# Grape Flavour



## ACRECCE (31/5/18)

Hi

I made a diy grape mix (Adapted from a recipe online) But the grape taste doesn't come through.
Any suggestions on a really potent grape flavour as i'm new to diy mixes. Or what am i doing wrong?

My mix was

Reactions: Like 4 | Winner 1


----------



## vicTor (31/5/18)

ACRECCE said:


> Hi
> 
> I made a diy grape mix (Adapted from a recipe online) But the grape taste doesn't come through.
> Any suggestions on a really potent grape flavour as i'm new to diy mixes. Or what am i doing wrong?
> ...



hi I'm no expert but have you let the mix steep ?

Reactions: Like 2 | Agree 1


----------



## Andre (31/5/18)

Try INW Grape - see @Rude Rudi's eloquent admiration here.
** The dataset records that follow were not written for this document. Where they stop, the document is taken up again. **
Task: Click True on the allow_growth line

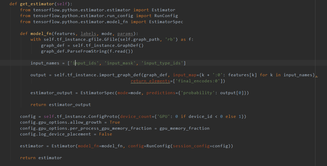Action: click(115, 122)
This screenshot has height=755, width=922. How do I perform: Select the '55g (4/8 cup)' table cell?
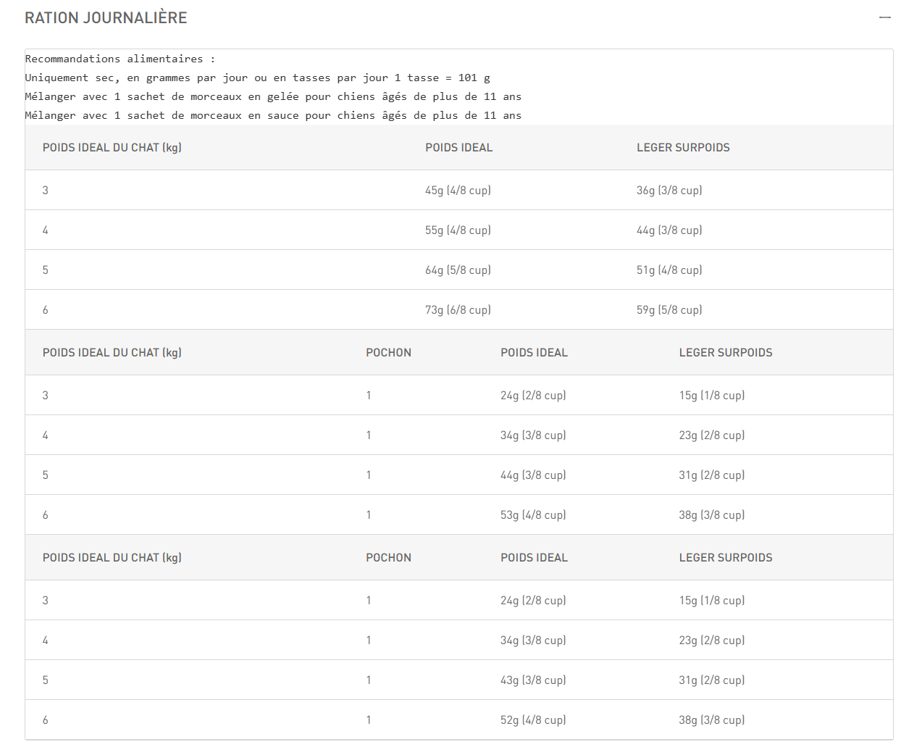point(458,230)
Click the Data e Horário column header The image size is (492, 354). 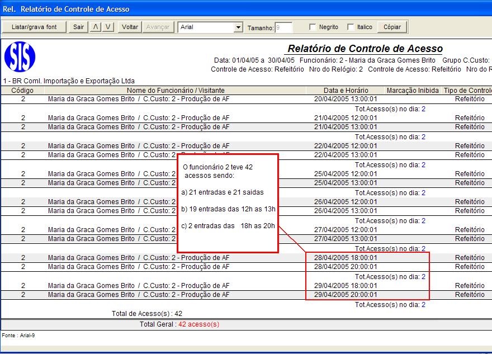346,91
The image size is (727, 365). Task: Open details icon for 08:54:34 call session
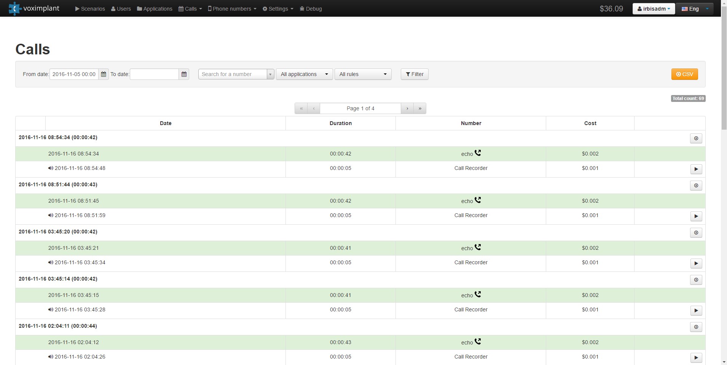click(696, 138)
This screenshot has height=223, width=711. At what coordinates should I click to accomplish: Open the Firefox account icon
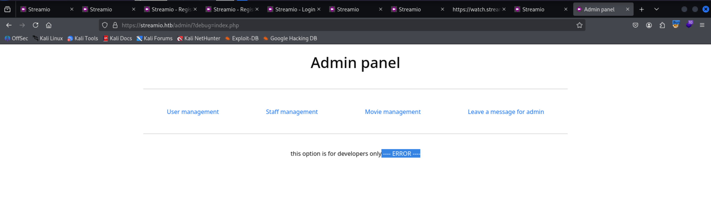coord(649,25)
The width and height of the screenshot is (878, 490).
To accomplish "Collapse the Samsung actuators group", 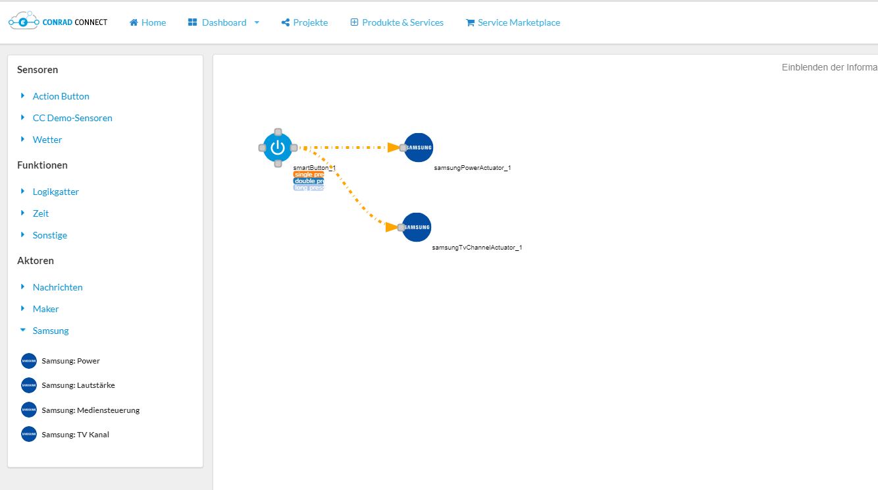I will tap(50, 331).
Reactions: Like 4 | Agree 2


----------



## aktorsyl (31/5/18)

You're overflavouring a bit (especially with FW), which can actually end up muting the flavours. Drop the percentages down a bit across the board, and consider adding 0.5% Ethyl Maltol (cotton candy) to bring out the sweet element in the grape.
EDIT: @Andre 's suggestion for INW Grape is solid advice - I agree.

Reactions: Like 3 | Agree 1


----------



## Andre (31/5/18)

Here is a simple but very "grapey" Fanta Grape Float recipe.

Reactions: Like 4 | Thanks 1


----------



## Tashy (31/5/18)

ACRECCE said:


> Hi
> 
> I made a diy grape mix (Adapted from a recipe online) But the grape taste doesn't come through.
> Any suggestions on a really potent grape flavour as i'm new to diy mixes. Or what am i doing wrong?
> ...


I find that the grape candy and grape juice leave a coiny taste in my mouth, we got Grape INW, haven't used it yet..but smells amazing.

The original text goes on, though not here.